Input data:
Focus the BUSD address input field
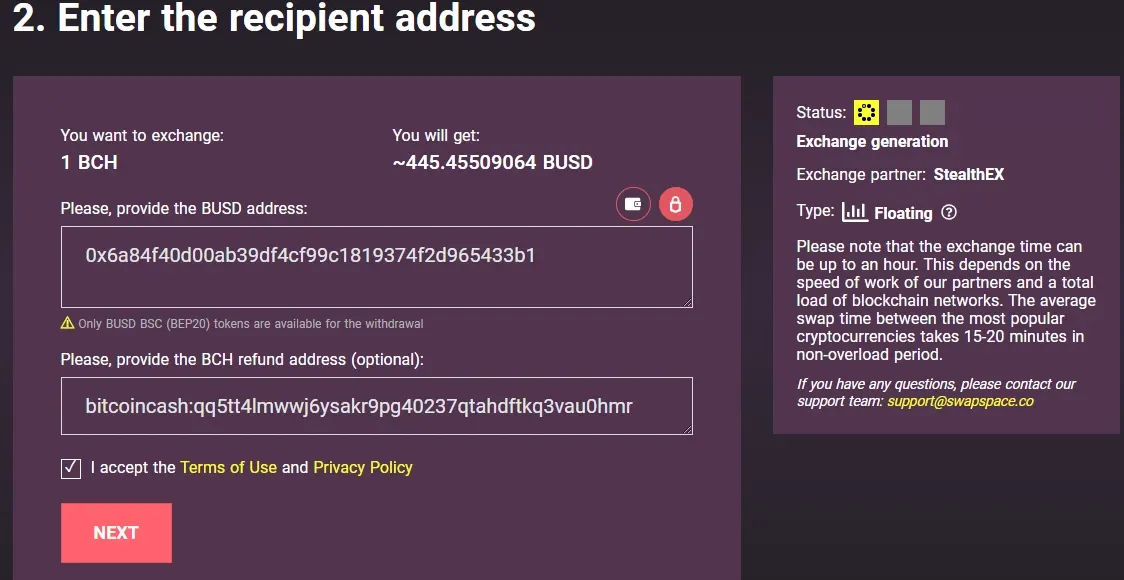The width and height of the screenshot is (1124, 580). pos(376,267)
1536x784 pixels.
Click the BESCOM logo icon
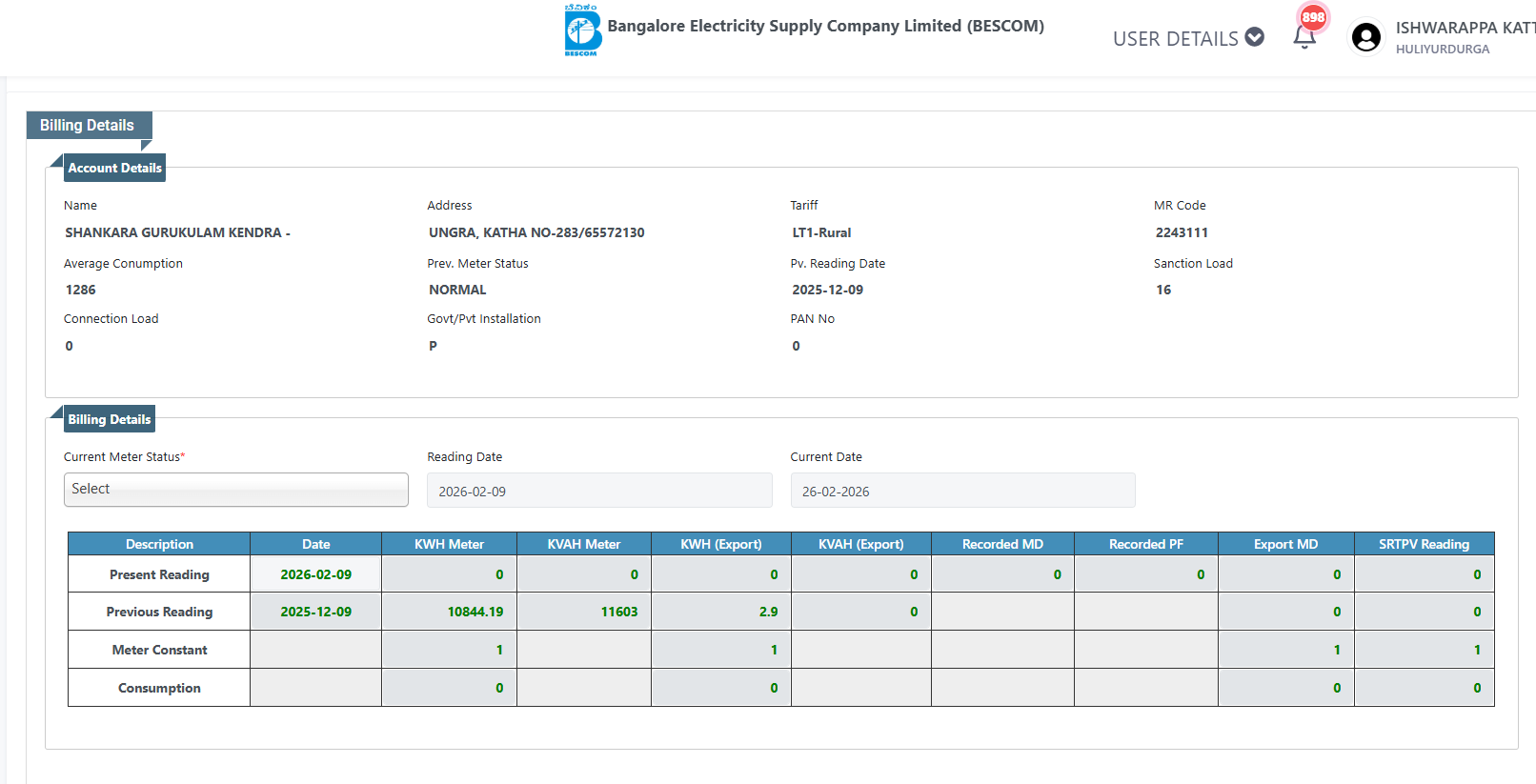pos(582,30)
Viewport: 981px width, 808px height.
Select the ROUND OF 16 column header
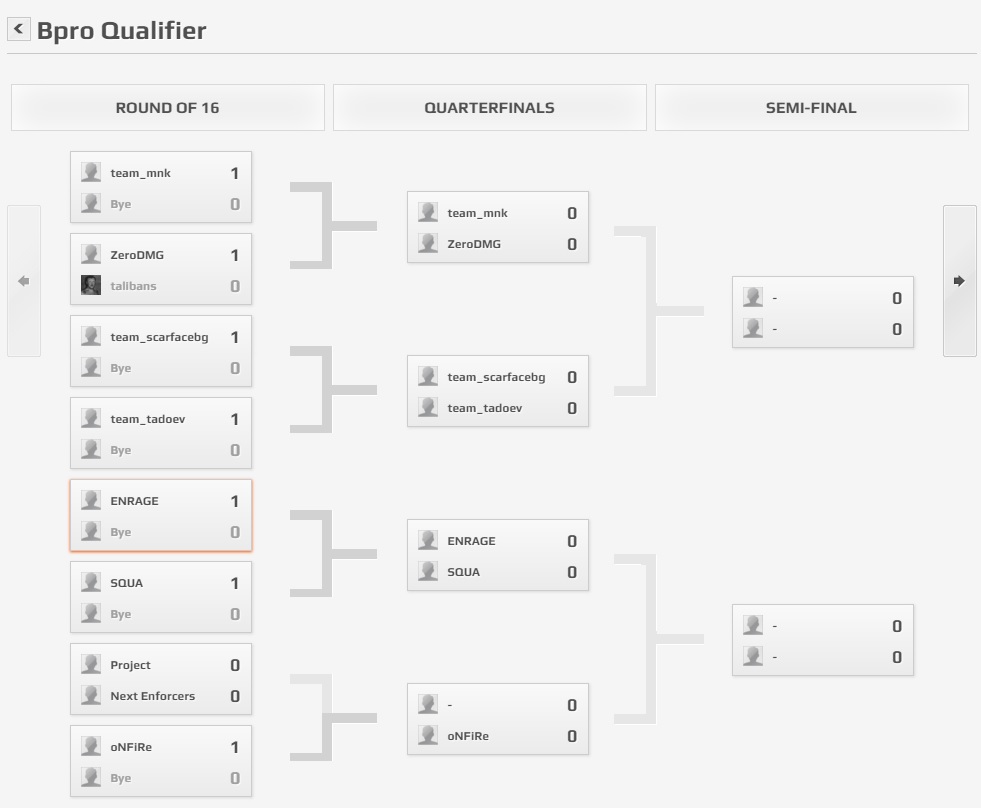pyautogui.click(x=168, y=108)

Problem to solve:
Your copy should hold only the lines from the one containing "Click the BESCOM logo icon" through the last line of the listing, both included, retyped exactly and free of pictures.

Exercise solution:
Click the BESCOM logo icon
pos(582,30)
Viewport: 981px width, 808px height.
Select the ROUND OF 16 column header
pyautogui.click(x=168, y=108)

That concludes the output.